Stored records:

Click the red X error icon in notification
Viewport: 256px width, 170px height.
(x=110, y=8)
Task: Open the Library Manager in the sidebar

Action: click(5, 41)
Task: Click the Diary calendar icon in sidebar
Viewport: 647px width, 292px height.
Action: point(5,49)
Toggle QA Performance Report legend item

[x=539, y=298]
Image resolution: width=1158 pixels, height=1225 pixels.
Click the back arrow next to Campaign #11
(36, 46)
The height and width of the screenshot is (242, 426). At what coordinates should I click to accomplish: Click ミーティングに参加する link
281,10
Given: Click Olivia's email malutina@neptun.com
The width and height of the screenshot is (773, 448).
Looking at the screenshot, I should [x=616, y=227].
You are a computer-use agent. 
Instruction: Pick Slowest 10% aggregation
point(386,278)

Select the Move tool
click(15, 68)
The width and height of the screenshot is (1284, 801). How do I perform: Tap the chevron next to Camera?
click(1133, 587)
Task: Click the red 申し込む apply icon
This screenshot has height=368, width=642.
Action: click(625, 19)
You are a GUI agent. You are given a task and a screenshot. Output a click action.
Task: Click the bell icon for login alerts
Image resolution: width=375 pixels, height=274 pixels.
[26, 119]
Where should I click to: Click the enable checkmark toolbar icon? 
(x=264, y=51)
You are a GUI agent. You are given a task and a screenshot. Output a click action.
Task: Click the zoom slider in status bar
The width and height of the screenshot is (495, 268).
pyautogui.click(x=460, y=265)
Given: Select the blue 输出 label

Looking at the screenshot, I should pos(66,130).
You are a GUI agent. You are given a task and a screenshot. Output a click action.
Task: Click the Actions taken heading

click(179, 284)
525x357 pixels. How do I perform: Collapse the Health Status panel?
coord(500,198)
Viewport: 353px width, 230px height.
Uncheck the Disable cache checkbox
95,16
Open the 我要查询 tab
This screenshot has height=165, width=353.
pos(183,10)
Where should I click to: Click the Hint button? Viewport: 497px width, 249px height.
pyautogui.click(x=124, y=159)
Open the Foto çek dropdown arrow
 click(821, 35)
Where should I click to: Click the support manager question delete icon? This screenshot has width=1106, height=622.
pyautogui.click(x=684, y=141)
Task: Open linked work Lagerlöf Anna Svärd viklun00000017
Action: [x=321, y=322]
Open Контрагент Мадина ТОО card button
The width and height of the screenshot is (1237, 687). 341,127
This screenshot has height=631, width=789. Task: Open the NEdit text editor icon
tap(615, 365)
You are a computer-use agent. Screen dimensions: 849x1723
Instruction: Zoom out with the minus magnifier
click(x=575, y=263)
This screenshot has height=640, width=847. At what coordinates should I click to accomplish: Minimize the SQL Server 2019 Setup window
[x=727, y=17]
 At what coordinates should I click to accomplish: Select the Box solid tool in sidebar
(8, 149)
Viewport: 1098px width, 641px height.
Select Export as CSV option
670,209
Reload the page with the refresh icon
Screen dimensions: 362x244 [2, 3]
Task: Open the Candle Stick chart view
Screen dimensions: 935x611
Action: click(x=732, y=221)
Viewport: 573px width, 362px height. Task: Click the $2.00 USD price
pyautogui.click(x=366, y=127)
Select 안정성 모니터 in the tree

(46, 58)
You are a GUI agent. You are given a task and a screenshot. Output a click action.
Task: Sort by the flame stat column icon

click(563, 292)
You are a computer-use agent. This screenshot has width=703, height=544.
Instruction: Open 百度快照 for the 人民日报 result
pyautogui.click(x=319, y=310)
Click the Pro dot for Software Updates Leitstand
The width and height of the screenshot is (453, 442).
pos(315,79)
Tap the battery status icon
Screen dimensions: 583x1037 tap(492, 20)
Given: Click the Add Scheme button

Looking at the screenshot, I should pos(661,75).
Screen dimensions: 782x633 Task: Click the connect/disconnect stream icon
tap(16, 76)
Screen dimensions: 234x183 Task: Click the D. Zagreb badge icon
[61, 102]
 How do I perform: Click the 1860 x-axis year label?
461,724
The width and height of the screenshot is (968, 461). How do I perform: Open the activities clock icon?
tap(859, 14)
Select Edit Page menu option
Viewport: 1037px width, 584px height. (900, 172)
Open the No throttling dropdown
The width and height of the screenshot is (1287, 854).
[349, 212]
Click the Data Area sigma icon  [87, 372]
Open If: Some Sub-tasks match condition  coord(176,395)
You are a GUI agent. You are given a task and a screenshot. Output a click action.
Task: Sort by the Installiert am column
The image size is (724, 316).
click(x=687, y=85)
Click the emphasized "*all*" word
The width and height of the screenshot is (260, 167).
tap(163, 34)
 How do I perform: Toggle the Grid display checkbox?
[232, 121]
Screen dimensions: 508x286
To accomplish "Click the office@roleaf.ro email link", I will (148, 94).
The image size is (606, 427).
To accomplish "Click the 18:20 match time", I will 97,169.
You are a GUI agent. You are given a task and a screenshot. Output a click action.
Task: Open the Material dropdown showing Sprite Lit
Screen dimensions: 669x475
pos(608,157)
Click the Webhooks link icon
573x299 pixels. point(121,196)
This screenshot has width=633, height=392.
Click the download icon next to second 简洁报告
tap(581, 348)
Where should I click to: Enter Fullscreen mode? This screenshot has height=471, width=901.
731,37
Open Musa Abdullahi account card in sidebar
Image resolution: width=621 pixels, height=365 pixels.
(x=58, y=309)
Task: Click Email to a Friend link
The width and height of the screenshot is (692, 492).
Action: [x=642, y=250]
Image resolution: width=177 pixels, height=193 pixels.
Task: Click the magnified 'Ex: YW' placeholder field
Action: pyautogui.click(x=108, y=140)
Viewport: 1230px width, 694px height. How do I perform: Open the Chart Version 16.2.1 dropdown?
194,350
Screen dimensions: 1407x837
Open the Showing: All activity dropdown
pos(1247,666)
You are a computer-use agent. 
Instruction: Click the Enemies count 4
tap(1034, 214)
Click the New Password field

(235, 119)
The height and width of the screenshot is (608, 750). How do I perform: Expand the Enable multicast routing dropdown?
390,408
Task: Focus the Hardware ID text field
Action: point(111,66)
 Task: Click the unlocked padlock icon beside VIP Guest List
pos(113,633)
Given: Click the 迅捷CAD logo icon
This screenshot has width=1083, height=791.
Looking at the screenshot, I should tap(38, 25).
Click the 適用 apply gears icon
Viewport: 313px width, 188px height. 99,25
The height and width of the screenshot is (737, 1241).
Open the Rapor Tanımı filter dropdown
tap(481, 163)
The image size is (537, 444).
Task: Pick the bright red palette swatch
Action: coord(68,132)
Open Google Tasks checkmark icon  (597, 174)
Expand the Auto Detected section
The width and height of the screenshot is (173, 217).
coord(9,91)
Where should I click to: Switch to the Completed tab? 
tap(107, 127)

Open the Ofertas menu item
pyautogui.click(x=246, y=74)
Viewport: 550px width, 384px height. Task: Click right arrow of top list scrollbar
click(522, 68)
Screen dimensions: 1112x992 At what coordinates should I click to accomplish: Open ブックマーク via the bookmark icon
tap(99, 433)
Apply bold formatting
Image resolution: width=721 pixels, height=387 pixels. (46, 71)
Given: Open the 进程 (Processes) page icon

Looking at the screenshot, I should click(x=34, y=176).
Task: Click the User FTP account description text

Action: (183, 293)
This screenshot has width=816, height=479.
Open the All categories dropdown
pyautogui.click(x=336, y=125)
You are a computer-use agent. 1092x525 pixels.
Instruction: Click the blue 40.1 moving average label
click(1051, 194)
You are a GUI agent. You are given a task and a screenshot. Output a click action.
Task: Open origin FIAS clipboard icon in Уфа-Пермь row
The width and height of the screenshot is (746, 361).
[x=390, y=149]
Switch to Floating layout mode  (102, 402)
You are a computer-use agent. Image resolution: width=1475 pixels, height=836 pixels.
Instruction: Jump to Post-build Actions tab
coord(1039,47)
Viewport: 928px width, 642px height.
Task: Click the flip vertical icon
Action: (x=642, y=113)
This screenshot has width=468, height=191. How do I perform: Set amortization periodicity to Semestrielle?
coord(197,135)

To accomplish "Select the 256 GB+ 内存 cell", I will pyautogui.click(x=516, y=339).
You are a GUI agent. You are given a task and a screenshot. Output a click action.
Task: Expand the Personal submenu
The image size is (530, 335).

ASSIGNED TASK: Once the line with "Viewport: 1098px width, 641px height." is found in the records above, print exactly that line and every line after it through the line with "Click the Data".

SOLUTION:
Viewport: 1098px width, 641px height.
Select Export as CSV option
670,209
Reload the page with the refresh icon
Screen dimensions: 362x244 [2, 3]
Task: Open the Candle Stick chart view
Screen dimensions: 935x611
Action: click(x=732, y=221)
Viewport: 573px width, 362px height. Task: Click the $2.00 USD price
pyautogui.click(x=366, y=127)
Select 안정성 모니터 in the tree

(46, 58)
You are a GUI agent. You are given a task and a screenshot. Output a click action.
Task: Sort by the flame stat column icon

click(563, 292)
You are a computer-use agent. This screenshot has width=703, height=544.
Instruction: Open 百度快照 for the 人民日报 result
pyautogui.click(x=319, y=310)
Click the Pro dot for Software Updates Leitstand
The width and height of the screenshot is (453, 442).
pos(315,79)
Tap the battery status icon
Screen dimensions: 583x1037 tap(492, 20)
Given: Click the Add Scheme button

Looking at the screenshot, I should pos(661,75).
Screen dimensions: 782x633 Task: Click the connect/disconnect stream icon
tap(16, 76)
Screen dimensions: 234x183 Task: Click the D. Zagreb badge icon
[61, 102]
 How do I perform: Click the 1860 x-axis year label?
461,724
The width and height of the screenshot is (968, 461). How do I perform: Open the activities clock icon?
tap(859, 14)
Select Edit Page menu option
Viewport: 1037px width, 584px height. (900, 172)
Open the No throttling dropdown
The width and height of the screenshot is (1287, 854).
[349, 212]
Click the Data Area sigma icon  [87, 372]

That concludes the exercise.